_Job item A_.
From the records below, pull out the lines from the one containing "This screenshot has" through the end of the records, and reproduce them word for word, omitting the pictures.

_Given passage_.
Written by Ali Karim

 
Maureen Carter speaks to Ali Karim for Shots Ezine

 

Maureen Carter    Fate plays an interesting turn of events in all our lives, because I first met the journalist and broadcaster Maureen Carter back in 2000 at a Dead-on-Deansgate Gala Dinner when I shared a table with her and Julia Wallis Martin. Maureen had just launched Working Girls to great acclaim with Flambard Press.

Working Girls is a remarkable novel set amongst the prostitutes and pimps that litter the dark alleyways of Birmingham. Despite its dark subject, Working Girls is full of brash Midlands humour and a keenly researched thriller. Over dinner Maureen, Julia and I had a real laugh as I enjoyed her sense of fun and that, despite her dark imagination.

_Data to examine_.
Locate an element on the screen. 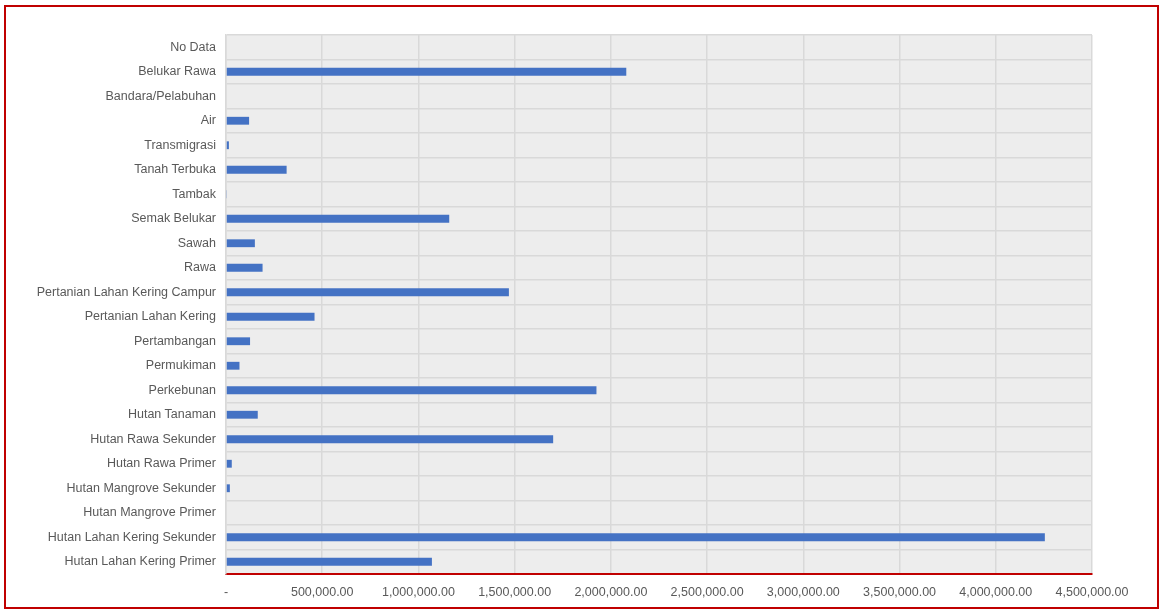 The width and height of the screenshot is (1161, 611). y-tick-label: Hutan Tanaman is located at coordinates (172, 414).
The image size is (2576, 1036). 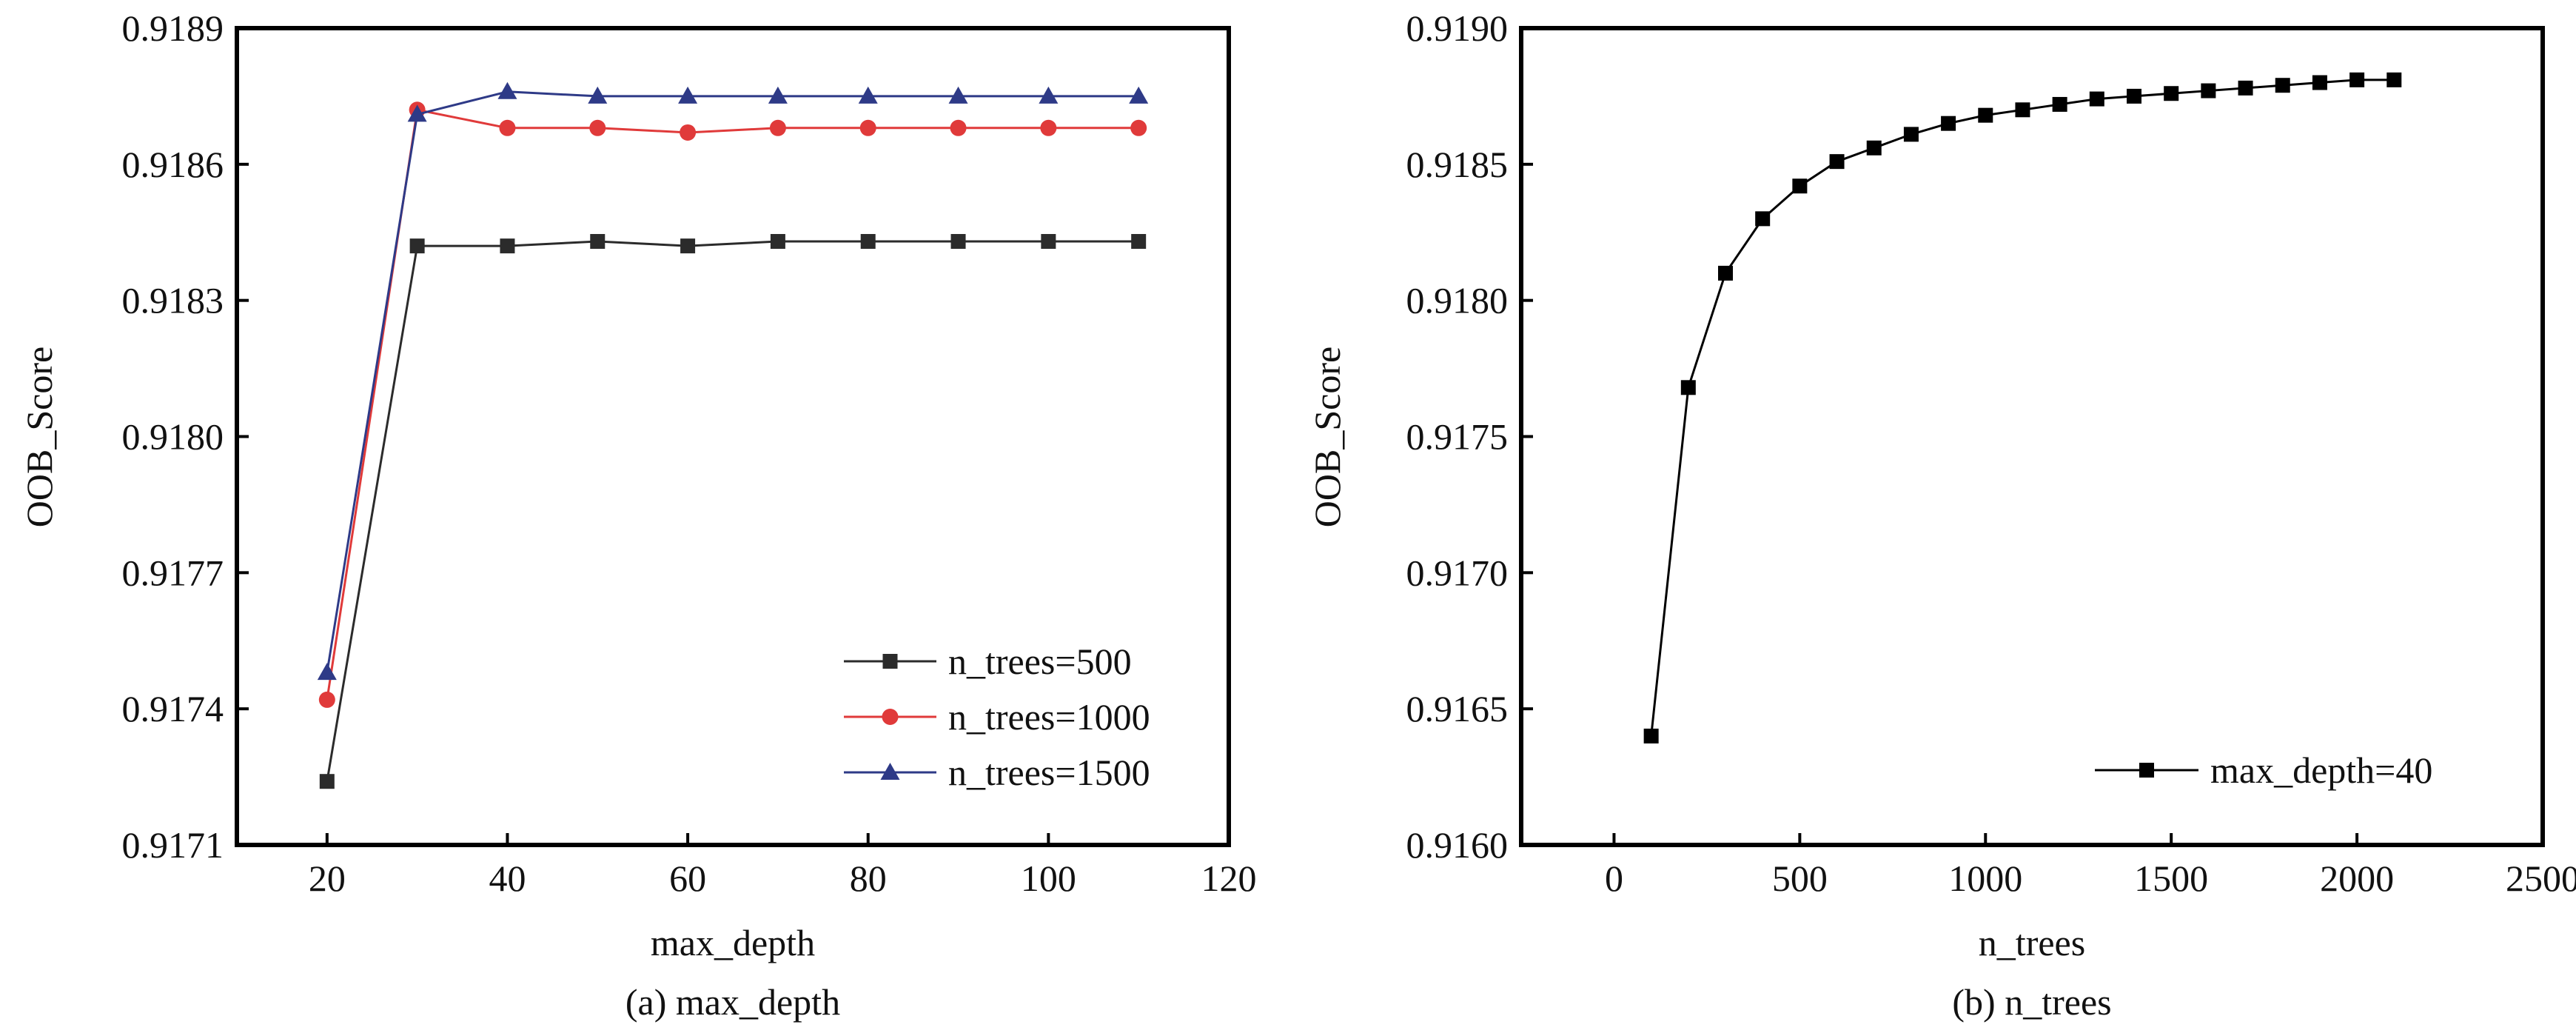 What do you see at coordinates (173, 572) in the screenshot?
I see `chart-a-ytick-label: 0.9177` at bounding box center [173, 572].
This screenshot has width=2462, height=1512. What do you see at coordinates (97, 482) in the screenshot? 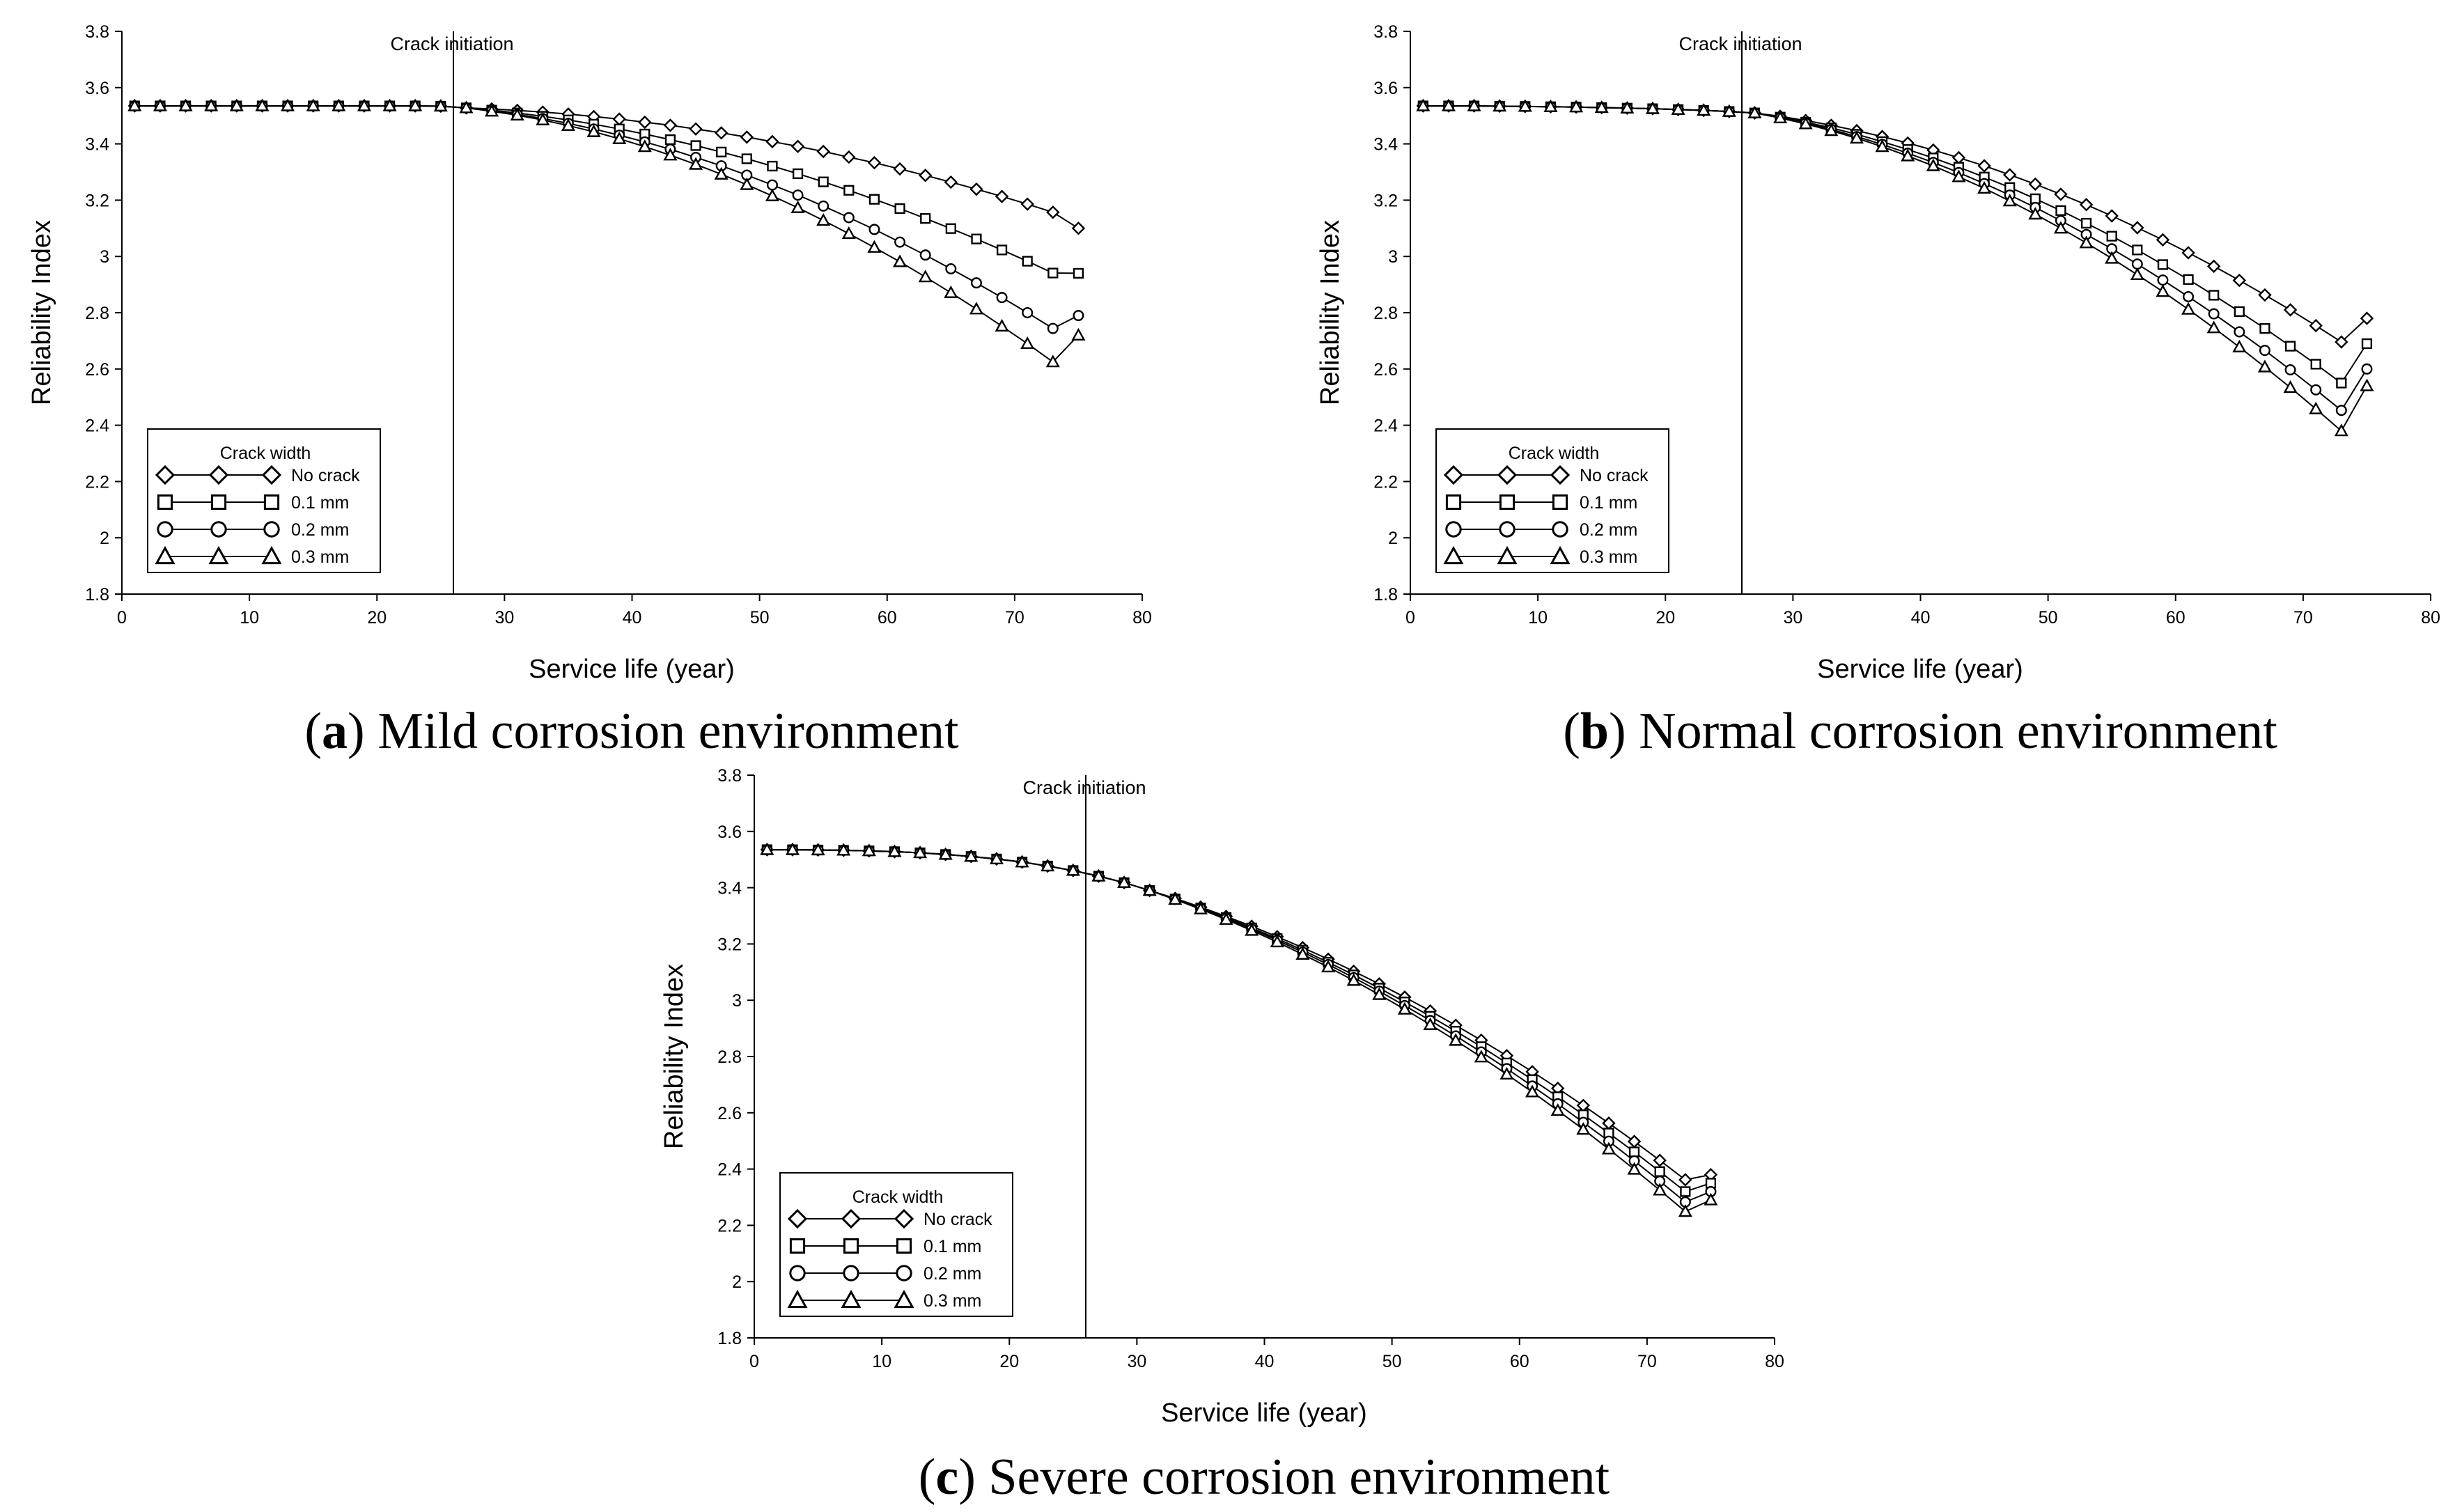
I see `y-tick-label: 2.2` at bounding box center [97, 482].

_Job item B_.
Copy the Maureen Carter piece above word for word, from "Maureen Carter speaks" to "her dark imagination.".

_Written reply A_.
This screenshot has width=2462, height=1512. What do you see at coordinates (97, 482) in the screenshot? 
I see `y-tick-label: 2.2` at bounding box center [97, 482].

_Written reply B_.
Maureen Carter speaks to Ali Karim for Shots Ezine

 

Maureen Carter    Fate plays an interesting turn of events in all our lives, because I first met the journalist and broadcaster Maureen Carter back in 2000 at a Dead-on-Deansgate Gala Dinner when I shared a table with her and Julia Wallis Martin. Maureen had just launched Working Girls to great acclaim with Flambard Press.

Working Girls is a remarkable novel set amongst the prostitutes and pimps that litter the dark alleyways of Birmingham. Despite its dark subject, Working Girls is full of brash Midlands humour and a keenly researched thriller. Over dinner Maureen, Julia and I had a real laugh as I enjoyed her sense of fun and that, despite her dark imagination.